1930’lu yıllar, Troya’nın tarih sahnesinde yeniden canlandığı, bilim dünyasında büyük ilgi uyandıran bir dönemdi. Bu yıllarda Amerikalı arkeolog Carl W. Blegen başkanlığında yürütülen Troya kazıları, yalnızca arkeolojik buluntularla değil, aynı zamanda o dönemin yerel halkıyla da iç içe geçmiş bir hikâyeyi barındırıyordu.
Kazı ekibinin en dikkat çekici üyelerinden bazıları, Tevfikiye ve çevre köylerden gelen küçük yaştaki çocuklardı. Arkeologların “Pot Boy” (Çömlekçi Çocuk) olarak adlandırdığı bu çocuklar, kazı alanında bulunan seramik parçalarını dikkatle taşıyor, bazen de arkeologların gözetiminde temizleme ve düzenleme işlerinde görev alıyordu. O dönemde arkeoloji bilimi henüz bugünkü kadar sistematik değildi; kazılarda yerel halkın emeği büyük önem taşıyordu.
Bu siyah-beyaz fotoğraflar, o çocukların emeğini ve kazı alanındaki gündelik yaşamı gözler önüne seriyor. Yıpranmış ayakkabıları, yamalı giysileri ve yüzlerindeki ciddiyet, bir yandan dönemin ekonomik koşullarını yansıtırken, diğer yandan tarihe tanıklık eden bir kuşağın hikâyesini anlatıyor. Ellerinde tuttukları çömlekler ise binlerce yıllık bir geçmişi, Troya’nın kadim uygarlıklarını bugüne taşıyan sessiz tanıklar gibi duruyor.

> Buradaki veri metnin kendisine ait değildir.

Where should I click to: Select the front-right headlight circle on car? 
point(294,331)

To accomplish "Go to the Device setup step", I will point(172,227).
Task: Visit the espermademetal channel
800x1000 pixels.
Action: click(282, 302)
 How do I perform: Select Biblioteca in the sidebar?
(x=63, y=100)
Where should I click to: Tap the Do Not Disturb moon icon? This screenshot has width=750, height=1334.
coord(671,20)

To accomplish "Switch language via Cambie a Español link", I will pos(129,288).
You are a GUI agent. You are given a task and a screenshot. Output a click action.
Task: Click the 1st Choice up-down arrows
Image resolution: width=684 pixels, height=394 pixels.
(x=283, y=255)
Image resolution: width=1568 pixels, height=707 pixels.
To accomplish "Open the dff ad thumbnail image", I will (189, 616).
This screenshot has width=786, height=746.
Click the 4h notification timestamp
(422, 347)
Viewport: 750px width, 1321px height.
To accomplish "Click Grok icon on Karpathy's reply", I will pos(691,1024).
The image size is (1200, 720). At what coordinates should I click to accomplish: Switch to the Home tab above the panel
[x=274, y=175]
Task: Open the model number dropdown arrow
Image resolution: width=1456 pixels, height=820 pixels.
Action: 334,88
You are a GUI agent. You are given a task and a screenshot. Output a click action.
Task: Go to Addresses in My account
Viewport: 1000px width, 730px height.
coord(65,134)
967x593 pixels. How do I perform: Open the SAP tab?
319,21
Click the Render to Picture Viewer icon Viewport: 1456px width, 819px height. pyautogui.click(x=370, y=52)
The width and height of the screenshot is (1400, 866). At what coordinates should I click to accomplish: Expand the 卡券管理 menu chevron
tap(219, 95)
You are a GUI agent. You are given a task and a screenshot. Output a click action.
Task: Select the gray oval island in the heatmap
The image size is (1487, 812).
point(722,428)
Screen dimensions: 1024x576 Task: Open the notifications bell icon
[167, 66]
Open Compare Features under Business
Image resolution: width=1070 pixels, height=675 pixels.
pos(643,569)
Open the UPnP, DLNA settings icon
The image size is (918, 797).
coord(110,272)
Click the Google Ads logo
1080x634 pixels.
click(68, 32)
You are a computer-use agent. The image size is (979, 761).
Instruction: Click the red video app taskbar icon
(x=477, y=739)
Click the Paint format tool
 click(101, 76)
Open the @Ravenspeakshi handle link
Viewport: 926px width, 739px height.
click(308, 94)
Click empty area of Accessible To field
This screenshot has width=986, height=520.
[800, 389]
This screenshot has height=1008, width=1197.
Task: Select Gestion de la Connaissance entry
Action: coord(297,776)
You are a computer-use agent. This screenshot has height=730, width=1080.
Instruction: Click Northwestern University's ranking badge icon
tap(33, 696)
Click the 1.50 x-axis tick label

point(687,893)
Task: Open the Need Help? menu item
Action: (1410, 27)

Bugün Troya Ören Yeri’ni gezen ziyaretçiler, kazılarda ortaya çıkarılan eserleri müzelerde görürken, o eserlerin arkasındaki görünmeyen emeği çoğu zaman fark etmiyor. Oysa bu çocuklar, arkeolojinin yalnızca bilimsel değil, insani yönünü de temsil ediyor. Onların emeği, Troya’nın yeniden keşfine, Anadolu’nun arkeolojik mirasının dünyaya tanıtılmasına büyük katkı sağladı.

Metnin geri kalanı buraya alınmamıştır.